Exercise requirements
Take the line containing "The height and width of the screenshot is (552, 1104)." and each line after it through the end of the data below, and return them exactly, minus any pictures.

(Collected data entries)
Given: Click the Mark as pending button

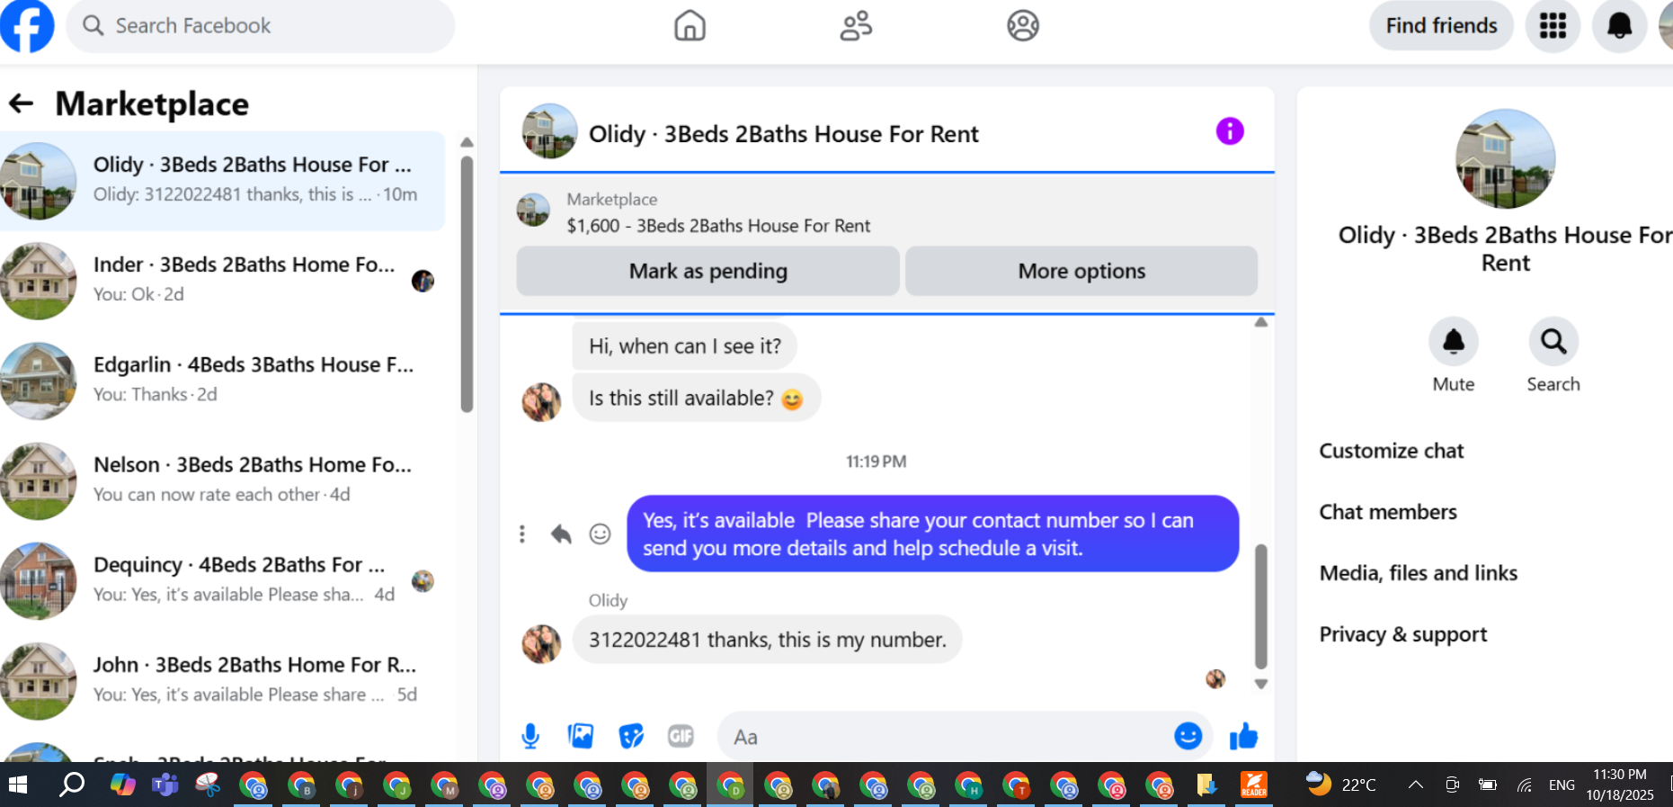Looking at the screenshot, I should coord(708,271).

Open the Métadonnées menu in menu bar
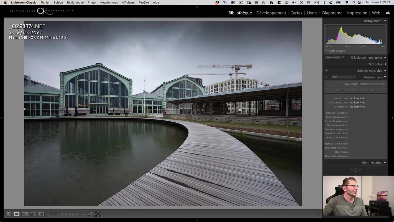coord(109,2)
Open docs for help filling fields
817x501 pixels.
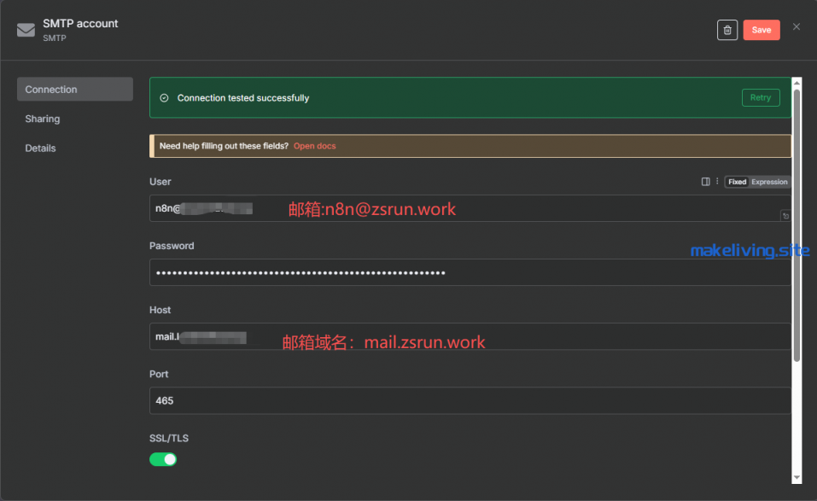click(x=314, y=145)
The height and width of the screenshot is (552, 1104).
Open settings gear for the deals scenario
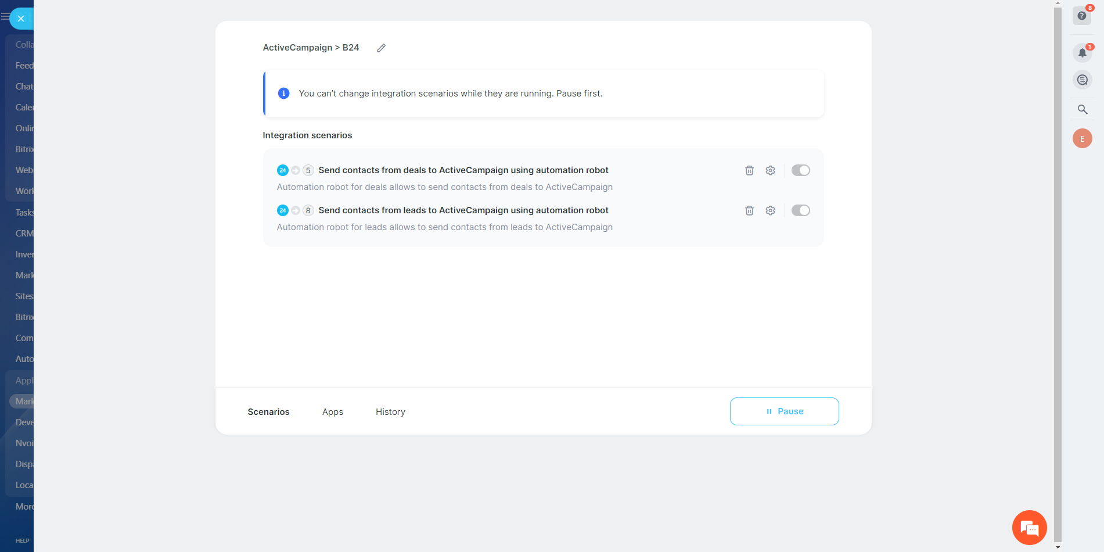[x=770, y=170]
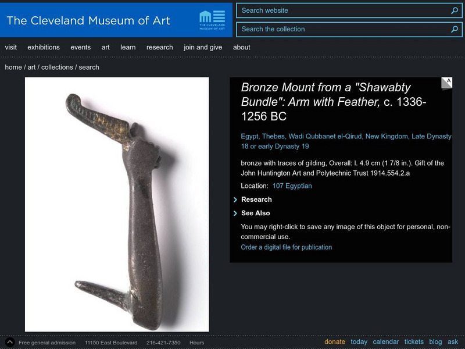The height and width of the screenshot is (349, 465).
Task: Click the page-corner 'A' icon
Action: point(446,83)
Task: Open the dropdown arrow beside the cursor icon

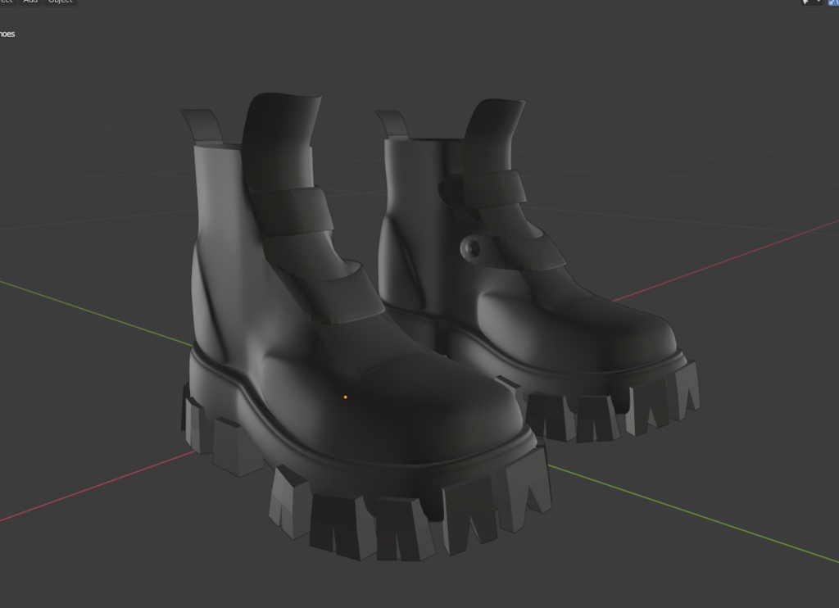Action: (819, 3)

Solved exercise
The height and width of the screenshot is (552, 1104).
Open settings gear for the deals scenario
[x=770, y=170]
The height and width of the screenshot is (349, 465).
Task: Click the page-corner 'A' icon
Action: point(446,83)
Task: Open the dropdown arrow beside the cursor icon

Action: (819, 3)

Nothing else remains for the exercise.